§ Your assignment
Each line of the material that mentions the word "will" is to be copied.

§ Supplied material
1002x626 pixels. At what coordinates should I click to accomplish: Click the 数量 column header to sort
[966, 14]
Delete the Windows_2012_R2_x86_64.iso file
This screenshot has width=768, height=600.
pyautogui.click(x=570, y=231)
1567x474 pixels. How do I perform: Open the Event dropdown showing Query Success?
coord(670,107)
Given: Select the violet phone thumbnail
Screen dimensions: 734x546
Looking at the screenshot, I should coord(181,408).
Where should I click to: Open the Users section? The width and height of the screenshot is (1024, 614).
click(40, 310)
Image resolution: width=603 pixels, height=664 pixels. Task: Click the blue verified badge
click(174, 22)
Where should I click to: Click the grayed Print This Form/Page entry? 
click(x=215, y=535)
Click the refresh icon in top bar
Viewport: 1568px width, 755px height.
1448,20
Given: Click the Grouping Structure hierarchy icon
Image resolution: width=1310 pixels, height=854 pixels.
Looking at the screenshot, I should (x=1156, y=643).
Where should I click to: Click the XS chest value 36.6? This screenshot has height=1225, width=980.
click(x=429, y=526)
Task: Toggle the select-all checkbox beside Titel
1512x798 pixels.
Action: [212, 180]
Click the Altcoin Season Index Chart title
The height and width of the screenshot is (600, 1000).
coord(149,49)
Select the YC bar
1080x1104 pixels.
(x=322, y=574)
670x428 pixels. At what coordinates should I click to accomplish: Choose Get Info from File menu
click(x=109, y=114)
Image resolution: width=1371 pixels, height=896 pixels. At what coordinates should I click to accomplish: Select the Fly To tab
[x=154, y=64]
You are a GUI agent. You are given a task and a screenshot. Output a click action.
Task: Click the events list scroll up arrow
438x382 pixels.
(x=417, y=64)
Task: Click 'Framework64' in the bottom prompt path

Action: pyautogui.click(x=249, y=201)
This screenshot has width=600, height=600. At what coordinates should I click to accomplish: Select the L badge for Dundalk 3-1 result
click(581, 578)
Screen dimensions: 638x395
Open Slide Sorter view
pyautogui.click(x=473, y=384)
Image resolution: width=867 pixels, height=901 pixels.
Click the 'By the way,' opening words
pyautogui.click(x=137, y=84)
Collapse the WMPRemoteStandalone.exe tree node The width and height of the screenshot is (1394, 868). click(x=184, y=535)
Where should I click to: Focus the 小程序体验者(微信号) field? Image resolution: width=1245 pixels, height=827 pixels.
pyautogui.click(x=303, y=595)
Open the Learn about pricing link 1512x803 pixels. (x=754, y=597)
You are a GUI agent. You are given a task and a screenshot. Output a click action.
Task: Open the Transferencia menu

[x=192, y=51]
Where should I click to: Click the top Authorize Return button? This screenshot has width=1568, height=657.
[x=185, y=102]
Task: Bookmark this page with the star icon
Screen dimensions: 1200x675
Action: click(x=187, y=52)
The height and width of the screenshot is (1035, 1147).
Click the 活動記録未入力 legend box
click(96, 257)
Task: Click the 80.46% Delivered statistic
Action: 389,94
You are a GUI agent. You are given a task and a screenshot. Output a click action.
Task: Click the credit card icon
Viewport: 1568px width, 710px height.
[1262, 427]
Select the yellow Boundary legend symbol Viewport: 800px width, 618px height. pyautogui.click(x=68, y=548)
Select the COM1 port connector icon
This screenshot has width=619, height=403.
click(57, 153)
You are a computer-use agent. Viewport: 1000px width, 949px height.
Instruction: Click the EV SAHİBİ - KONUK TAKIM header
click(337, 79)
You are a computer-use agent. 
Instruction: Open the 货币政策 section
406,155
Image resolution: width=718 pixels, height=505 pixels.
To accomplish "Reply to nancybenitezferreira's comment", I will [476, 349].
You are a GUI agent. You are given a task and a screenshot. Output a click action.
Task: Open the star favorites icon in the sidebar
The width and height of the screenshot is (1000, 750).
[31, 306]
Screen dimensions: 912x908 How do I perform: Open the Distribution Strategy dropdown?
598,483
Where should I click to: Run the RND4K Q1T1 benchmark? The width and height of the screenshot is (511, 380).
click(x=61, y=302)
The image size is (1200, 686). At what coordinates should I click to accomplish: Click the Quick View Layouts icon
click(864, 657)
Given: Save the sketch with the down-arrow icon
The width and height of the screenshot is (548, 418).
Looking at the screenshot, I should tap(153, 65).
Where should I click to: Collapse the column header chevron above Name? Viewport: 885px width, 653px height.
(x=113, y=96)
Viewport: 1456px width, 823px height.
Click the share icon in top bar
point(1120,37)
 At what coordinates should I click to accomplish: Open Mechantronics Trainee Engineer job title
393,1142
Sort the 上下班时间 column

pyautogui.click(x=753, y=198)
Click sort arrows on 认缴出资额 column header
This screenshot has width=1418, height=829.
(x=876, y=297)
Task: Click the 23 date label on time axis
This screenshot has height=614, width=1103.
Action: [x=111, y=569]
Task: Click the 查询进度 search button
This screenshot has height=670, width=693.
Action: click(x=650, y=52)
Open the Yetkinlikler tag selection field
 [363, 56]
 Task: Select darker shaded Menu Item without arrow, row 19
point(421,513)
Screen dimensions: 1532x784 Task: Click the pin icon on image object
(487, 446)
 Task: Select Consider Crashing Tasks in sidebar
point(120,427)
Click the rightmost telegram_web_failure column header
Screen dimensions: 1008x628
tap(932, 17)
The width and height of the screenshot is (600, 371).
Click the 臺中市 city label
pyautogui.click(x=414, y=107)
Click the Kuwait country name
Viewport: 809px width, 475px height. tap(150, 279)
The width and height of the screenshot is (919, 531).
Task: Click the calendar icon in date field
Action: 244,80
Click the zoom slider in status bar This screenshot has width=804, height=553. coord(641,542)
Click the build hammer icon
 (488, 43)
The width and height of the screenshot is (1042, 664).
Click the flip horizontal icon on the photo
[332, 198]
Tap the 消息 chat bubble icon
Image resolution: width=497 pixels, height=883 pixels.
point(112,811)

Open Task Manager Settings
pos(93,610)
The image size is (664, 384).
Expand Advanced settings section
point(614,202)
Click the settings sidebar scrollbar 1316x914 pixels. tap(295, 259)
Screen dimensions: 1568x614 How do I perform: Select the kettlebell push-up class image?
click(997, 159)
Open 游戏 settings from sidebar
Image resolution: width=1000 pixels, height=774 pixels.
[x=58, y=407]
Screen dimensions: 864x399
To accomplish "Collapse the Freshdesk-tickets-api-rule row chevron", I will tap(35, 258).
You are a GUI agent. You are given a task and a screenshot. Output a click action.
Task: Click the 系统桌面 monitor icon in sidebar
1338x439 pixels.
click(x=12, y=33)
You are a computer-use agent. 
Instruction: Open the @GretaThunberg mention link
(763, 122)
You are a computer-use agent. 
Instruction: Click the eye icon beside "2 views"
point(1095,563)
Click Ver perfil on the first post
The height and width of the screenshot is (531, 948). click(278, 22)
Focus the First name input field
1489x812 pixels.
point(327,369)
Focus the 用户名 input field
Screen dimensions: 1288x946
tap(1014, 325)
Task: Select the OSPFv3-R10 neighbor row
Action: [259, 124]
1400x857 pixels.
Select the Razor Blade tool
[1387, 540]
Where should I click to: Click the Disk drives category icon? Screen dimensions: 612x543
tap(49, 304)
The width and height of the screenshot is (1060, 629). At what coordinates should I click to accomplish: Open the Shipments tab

§ Answer section
To accomplish "Reply to nancybenitezferreira's comment", I will [476, 349].
To accomplish "Collapse the Freshdesk-tickets-api-rule row chevron", I will tap(35, 258).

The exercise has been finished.